Despite some limitations, SPARC enables the design and optimization of PHOENICS cells for personalized synthetic immune cell therapies. We envision this process as follows: By utilizing patient tumor biopsy data and subsequent TME profiling, researchers could use SPARC's binder generation and characterization workflow to rapidly design protein binders for biomarkers that are differentially expressed in the TME compared to healthy tissue. SPARC could then generate an optimized PHOENICS cell candidate in silico with the most suitable circuit architecture, fine-tuned to patient-specific biomarker concentrations by leveraging the ultrasensitivity database and our synthetic part collection. In an ideal scenario, once target biomarkers are identified, this patient-specific circuit design process could be completed within days, significantly accelerating personalized cancer therapy development. Beyond patient-specific designs, SPARC can also be leveraged to create off-the-shelf PHOENICS cells precisely engineered for common tumor types. This would drastically reduce cell therapy costs and significantly improve accessibility of effective cancer treatment.
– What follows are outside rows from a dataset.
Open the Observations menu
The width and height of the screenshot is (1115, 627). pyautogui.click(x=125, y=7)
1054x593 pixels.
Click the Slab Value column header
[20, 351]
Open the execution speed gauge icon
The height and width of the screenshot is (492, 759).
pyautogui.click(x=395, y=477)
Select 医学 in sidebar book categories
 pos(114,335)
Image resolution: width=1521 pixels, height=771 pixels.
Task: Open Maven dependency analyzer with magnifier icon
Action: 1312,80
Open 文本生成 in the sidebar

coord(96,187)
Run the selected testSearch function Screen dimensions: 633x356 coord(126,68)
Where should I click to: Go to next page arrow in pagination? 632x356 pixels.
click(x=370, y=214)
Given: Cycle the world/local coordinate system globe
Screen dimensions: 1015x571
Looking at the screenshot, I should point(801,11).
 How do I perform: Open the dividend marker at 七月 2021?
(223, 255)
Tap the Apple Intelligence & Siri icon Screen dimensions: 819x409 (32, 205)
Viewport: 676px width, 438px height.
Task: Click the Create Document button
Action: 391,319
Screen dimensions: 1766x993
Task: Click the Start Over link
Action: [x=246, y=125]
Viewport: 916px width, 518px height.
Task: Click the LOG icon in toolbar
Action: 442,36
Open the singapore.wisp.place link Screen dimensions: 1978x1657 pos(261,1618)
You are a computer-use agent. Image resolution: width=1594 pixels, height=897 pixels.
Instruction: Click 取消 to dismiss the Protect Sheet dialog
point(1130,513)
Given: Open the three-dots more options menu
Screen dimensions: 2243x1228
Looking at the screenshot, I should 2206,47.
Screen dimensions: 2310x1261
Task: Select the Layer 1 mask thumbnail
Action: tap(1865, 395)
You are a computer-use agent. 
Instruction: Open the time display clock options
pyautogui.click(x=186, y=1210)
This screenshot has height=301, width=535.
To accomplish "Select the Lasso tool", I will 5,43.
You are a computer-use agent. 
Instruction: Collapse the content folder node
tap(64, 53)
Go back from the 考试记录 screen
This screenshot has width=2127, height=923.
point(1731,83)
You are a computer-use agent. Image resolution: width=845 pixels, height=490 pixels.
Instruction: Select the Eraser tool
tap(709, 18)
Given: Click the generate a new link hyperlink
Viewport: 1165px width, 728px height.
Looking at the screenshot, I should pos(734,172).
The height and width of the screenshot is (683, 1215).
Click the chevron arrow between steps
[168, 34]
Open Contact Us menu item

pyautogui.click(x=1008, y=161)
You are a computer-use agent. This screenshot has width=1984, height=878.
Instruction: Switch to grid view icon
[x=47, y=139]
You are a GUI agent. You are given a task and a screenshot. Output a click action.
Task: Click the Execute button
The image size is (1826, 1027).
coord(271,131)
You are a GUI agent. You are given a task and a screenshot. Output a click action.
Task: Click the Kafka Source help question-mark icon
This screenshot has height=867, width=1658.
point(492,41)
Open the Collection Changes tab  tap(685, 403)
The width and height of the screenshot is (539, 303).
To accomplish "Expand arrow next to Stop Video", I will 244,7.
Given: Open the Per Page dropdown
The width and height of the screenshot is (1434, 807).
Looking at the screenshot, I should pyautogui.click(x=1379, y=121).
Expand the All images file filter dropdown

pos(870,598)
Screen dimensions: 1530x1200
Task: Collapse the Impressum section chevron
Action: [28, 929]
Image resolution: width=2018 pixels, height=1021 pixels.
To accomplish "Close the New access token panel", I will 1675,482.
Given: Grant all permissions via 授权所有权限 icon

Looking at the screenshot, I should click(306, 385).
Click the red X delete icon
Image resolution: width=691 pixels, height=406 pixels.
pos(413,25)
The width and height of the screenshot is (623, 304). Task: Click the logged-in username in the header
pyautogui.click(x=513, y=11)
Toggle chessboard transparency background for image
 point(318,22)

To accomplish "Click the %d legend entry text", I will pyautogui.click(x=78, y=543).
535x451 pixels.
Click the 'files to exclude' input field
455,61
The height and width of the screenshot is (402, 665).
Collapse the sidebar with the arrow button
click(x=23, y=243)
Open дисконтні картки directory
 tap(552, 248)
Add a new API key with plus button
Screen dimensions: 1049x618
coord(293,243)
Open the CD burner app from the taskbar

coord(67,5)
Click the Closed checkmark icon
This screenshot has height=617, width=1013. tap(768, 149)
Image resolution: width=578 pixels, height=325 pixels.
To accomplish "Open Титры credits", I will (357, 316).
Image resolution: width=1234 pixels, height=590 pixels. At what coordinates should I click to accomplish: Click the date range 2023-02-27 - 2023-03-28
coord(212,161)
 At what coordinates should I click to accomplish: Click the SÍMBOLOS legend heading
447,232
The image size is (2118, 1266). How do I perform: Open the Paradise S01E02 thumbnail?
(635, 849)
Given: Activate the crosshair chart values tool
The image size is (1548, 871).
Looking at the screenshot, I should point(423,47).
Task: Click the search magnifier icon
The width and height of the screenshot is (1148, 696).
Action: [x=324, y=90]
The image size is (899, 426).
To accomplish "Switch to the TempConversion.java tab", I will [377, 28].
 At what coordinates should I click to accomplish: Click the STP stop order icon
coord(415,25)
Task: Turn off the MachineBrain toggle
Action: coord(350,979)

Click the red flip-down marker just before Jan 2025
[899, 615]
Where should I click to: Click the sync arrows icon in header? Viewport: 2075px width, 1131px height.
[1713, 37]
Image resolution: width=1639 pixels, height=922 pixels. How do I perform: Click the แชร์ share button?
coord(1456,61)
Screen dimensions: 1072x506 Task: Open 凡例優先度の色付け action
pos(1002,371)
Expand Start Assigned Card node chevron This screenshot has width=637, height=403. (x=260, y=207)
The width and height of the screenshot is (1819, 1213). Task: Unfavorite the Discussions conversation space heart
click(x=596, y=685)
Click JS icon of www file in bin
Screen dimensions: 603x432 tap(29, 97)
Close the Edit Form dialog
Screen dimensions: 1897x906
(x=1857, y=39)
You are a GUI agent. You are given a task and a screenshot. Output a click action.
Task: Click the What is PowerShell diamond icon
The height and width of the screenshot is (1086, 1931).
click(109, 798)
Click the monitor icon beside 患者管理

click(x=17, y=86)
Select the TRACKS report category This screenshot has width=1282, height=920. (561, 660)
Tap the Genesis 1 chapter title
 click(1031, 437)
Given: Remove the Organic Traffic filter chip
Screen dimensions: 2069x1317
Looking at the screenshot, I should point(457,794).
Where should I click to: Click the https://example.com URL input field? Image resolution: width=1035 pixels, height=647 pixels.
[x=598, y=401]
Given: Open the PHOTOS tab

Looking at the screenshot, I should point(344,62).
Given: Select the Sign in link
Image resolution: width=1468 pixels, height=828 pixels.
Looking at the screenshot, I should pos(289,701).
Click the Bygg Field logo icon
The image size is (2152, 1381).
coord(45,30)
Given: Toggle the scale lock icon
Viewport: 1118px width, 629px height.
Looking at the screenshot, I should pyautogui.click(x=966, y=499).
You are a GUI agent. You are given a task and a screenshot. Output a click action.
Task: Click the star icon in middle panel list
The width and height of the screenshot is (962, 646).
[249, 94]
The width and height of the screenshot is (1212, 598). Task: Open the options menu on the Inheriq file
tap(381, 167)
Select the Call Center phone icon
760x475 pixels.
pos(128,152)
Looking ahead, SPARC's modular architecture facilitates continuous optimization and extension of individual components over time. By addressing current limitations and implementing our proposed improvements, SPARC can evolve into an increasingly powerful tool for therapeutic cell engineering. This progress will be accelerated through continued collaboration with the iGEM and broader scientific communities, building upon the robust foundation we have established.